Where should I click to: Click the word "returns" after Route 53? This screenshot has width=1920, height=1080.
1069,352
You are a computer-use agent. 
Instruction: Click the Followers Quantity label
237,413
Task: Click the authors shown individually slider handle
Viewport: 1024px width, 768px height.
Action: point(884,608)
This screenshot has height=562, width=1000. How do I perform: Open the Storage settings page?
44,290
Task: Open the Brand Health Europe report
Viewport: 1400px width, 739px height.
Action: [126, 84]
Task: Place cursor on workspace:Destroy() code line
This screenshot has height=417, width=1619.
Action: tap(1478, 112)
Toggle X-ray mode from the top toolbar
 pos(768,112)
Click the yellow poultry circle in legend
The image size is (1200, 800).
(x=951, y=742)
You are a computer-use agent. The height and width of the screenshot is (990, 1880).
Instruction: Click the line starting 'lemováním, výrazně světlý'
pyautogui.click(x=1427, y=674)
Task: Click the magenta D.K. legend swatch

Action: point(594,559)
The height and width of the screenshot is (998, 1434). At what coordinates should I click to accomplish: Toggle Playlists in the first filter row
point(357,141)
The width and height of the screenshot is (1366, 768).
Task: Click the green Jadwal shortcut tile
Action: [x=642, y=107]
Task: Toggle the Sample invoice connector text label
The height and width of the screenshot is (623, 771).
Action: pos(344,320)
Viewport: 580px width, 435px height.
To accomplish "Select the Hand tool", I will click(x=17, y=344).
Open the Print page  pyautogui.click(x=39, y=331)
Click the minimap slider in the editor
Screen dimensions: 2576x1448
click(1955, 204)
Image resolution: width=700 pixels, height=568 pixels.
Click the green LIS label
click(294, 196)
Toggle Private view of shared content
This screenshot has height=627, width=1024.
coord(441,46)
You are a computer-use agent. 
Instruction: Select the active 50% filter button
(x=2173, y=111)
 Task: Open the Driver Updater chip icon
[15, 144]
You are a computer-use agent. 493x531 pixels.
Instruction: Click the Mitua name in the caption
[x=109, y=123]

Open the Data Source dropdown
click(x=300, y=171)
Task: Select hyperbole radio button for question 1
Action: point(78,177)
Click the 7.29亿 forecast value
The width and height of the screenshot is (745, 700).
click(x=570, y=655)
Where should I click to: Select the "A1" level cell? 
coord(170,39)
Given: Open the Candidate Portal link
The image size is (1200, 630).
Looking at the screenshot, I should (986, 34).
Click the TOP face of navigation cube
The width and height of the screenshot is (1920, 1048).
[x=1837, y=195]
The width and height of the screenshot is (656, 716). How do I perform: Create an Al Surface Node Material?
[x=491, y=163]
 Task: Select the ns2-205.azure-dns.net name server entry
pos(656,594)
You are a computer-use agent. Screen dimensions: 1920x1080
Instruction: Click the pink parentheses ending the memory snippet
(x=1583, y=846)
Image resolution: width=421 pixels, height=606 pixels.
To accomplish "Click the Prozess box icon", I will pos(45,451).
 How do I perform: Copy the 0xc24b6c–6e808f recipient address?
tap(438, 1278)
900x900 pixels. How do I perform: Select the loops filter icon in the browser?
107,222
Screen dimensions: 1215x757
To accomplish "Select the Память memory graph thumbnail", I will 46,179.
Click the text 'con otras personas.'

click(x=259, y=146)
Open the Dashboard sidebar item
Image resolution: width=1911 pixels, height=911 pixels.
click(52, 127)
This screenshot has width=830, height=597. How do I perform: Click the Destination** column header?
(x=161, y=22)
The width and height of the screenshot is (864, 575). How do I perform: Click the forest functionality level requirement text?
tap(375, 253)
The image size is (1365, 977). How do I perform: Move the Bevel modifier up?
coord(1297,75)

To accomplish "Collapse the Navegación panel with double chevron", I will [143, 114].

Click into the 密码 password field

•••••

The problem:
Copy, please, exactly the lines that start at the first line of the data and end at the line containing "Toggle Private view of shared content", both kept and no others.

Completed exercise:
Where should I click to: Click the word "returns" after Route 53? This screenshot has width=1920, height=1080.
1069,352
You are a computer-use agent. 
Instruction: Click the Followers Quantity label
237,413
Task: Click the authors shown individually slider handle
Viewport: 1024px width, 768px height.
Action: point(884,608)
This screenshot has height=562, width=1000. How do I perform: Open the Storage settings page?
44,290
Task: Open the Brand Health Europe report
Viewport: 1400px width, 739px height.
Action: [126, 84]
Task: Place cursor on workspace:Destroy() code line
This screenshot has height=417, width=1619.
Action: tap(1478, 112)
Toggle X-ray mode from the top toolbar
 pos(768,112)
Click the yellow poultry circle in legend
The image size is (1200, 800).
(x=951, y=742)
You are a computer-use agent. The height and width of the screenshot is (990, 1880).
Instruction: Click the line starting 'lemováním, výrazně světlý'
pyautogui.click(x=1427, y=674)
Task: Click the magenta D.K. legend swatch

Action: point(594,559)
The height and width of the screenshot is (998, 1434). At what coordinates should I click to accomplish: Toggle Playlists in the first filter row
point(357,141)
The width and height of the screenshot is (1366, 768).
Task: Click the green Jadwal shortcut tile
Action: [x=642, y=107]
Task: Toggle the Sample invoice connector text label
The height and width of the screenshot is (623, 771).
Action: pos(344,320)
Viewport: 580px width, 435px height.
To accomplish "Select the Hand tool", I will click(x=17, y=344).
Open the Print page  pyautogui.click(x=39, y=331)
Click the minimap slider in the editor
Screen dimensions: 2576x1448
click(1955, 204)
Image resolution: width=700 pixels, height=568 pixels.
Click the green LIS label
click(294, 196)
Toggle Private view of shared content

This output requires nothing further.